**REQUIRED WORK:** Return each of the rows below verbatim, without changing a single character.

### EXTRACTED RECORDS

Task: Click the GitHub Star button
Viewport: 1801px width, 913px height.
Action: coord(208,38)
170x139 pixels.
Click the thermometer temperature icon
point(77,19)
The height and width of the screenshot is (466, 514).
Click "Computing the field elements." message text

######

**THE ANSWER:**
Task: Click the GitHub Star button
Viewport: 1801px width, 913px height.
Action: coord(208,38)
170x139 pixels.
Click the thermometer temperature icon
point(77,19)
The height and width of the screenshot is (466, 514).
Click "Computing the field elements." message text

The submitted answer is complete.